Craig Couch explique également que de grands écarts de révolution motrice avaient un impact négatif sur la linéarité de la puissance offerte par le turbo, donc les rapports rapprochés de la boîte choisie autorisent une meilleure livraison de cette dernière. Enfin, on y est allé avec un différentiel 3.42 à l’arrière plutôt qu’un 3.23, question de permettre une meilleure multiplication du couple.

Les précisions de Craig Couch nous permettent de mieux comprendre le fonctionnement et la sensation livrée par la boîte. Ça ne rend toutefois pas son comportement plus agréable. On est un peu plus rassuré sur son éventuelle efficacité, cependant, car la chose a été grandement étudiée.

Photo : D.Rufiange

Le Sierra
Du reste, le Sierra est servi adéquatement par cette nouvelle combinaison. On sent même une certaine légèreté à la direction, ce qui est agréable cette fois. À l’accélération, la sonorité est tout l’inverse de ce à quoi on s’attend d’un pick-up.

Voilà pourquoi cette option va surtout séduire de nouveaux acheteurs plutôt des habitués. C’est du moins de la façon dont on voit les choses chez GMC et là-dessus, on a tendance à être d’accord.

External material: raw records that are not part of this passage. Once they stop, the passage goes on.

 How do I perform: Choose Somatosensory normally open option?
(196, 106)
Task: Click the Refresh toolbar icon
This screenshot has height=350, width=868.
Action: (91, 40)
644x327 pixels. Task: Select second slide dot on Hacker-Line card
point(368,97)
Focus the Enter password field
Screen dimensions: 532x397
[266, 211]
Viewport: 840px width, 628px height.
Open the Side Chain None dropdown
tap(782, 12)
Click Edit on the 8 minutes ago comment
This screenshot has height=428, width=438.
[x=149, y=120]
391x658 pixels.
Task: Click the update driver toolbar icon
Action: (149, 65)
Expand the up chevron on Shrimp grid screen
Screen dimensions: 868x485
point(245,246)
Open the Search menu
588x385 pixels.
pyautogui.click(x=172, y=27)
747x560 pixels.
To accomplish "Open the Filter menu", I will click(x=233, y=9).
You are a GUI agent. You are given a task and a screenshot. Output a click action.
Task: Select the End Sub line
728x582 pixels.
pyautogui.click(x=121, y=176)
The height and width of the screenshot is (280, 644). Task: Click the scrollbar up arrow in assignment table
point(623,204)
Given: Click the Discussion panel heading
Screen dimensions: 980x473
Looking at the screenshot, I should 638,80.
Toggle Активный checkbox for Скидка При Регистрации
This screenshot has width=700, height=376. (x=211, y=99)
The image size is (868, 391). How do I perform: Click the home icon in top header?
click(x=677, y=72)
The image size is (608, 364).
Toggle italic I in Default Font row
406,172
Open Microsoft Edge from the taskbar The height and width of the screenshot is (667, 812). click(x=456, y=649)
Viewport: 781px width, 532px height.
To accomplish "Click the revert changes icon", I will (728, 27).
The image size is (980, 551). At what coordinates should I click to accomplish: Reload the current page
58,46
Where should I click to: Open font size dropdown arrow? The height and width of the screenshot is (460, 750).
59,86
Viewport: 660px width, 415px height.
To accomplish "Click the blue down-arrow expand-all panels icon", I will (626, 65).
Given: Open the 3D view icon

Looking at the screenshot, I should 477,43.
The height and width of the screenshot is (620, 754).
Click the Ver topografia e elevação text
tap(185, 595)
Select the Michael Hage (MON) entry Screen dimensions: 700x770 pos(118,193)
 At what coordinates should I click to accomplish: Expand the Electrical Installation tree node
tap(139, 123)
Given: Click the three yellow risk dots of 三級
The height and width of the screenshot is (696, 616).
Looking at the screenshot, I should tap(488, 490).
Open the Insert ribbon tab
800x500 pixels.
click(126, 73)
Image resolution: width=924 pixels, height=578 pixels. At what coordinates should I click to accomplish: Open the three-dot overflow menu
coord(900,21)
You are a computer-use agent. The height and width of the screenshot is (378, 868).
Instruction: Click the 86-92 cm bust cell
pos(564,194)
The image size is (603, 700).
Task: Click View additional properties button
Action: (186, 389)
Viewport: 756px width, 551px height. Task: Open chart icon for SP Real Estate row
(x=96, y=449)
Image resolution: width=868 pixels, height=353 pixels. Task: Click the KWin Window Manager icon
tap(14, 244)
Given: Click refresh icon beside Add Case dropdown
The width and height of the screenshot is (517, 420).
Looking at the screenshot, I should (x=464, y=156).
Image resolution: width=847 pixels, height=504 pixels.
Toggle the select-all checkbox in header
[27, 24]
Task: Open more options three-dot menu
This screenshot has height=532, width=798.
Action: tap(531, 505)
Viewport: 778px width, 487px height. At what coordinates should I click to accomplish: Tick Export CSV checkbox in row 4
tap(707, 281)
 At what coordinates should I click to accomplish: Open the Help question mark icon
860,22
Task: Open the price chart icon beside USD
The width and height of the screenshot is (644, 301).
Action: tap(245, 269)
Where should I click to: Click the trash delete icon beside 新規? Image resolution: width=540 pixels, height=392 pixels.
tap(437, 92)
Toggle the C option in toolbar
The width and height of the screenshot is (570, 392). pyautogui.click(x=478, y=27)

Quant à la variante Elevation qui est appelée à se multiplier à travers la gamme GMC, elle représente 22 % des ventes du Sierra au pays. D’ailleurs, elle est à ce point populaire chez nous que notre marché offre exclusivement une déclinaison à cabine d’équipe profitant de ce niveau de finition.

Quant au prix, la version à deux roues motrices avec cabine double est vendue 45 700 $. En passant au modèle 4X4 équipé de la cabine d’équipe, le modèle que nous avions à l’essai, la note grimpe à 51 200 $.

 

Photo : D.Rufiange

Conclusion
Une camionnette pleine grandeur à moteur 4-cylindres ? On est rendu là, il faut croire. En fait, c’est l’idée, inhabituelle, que notre cerveau à tendance à rejeter du revers de la main, car concrètement, le moteur fait le travail.

On va quand même s’entendre sur une chose ; pour de véritables travaux de remorquage, rien ne va remplacer le bon vieux V8... en attendant de voir ce que nous réserveront les motorisations électriques.

Et si vous êtes déjà sceptiques à l’idée du 4-cylindres, vous n’êtes pas l’acheteur que GMC vise avec cette variante.

On est dans un univers de conquête ici et GMC vient de se donner un nouvel outil.

Reste à savoir qui se laissera séduire.